• _What is required_
All lines from the one containing "Switch to Processen tab in Taakbeheer" to the end of the entries below must be output exactly, and no other lines.
++++++++++
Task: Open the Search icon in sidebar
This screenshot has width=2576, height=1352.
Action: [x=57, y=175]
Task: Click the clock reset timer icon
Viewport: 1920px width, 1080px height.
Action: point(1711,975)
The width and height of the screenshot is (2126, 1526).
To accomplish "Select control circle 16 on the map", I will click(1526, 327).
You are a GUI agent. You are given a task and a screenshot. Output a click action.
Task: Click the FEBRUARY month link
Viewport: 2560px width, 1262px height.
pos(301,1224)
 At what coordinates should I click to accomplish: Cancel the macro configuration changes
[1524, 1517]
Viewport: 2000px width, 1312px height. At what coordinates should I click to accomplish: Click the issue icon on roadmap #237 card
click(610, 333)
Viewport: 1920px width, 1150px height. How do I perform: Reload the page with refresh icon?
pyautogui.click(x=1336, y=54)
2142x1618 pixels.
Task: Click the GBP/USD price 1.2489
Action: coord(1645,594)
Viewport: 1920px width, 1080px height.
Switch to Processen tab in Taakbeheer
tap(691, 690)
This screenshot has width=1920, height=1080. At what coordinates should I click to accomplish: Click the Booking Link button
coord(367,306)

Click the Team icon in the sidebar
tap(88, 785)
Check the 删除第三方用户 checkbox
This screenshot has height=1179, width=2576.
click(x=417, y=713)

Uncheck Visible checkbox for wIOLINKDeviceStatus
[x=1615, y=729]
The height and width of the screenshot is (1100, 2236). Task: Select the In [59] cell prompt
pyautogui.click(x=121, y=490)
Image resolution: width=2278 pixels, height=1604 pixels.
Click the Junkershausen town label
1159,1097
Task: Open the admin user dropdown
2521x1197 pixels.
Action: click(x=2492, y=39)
++++++++++
• _Result of this task_
Switch to Processen tab in Taakbeheer
tap(691, 690)
This screenshot has width=1920, height=1080. At what coordinates should I click to accomplish: Click the Booking Link button
coord(367,306)

Click the Team icon in the sidebar
tap(88, 785)
Check the 删除第三方用户 checkbox
This screenshot has height=1179, width=2576.
click(x=417, y=713)

Uncheck Visible checkbox for wIOLINKDeviceStatus
[x=1615, y=729]
The height and width of the screenshot is (1100, 2236). Task: Select the In [59] cell prompt
pyautogui.click(x=121, y=490)
Image resolution: width=2278 pixels, height=1604 pixels.
Click the Junkershausen town label
1159,1097
Task: Open the admin user dropdown
2521x1197 pixels.
Action: click(x=2492, y=39)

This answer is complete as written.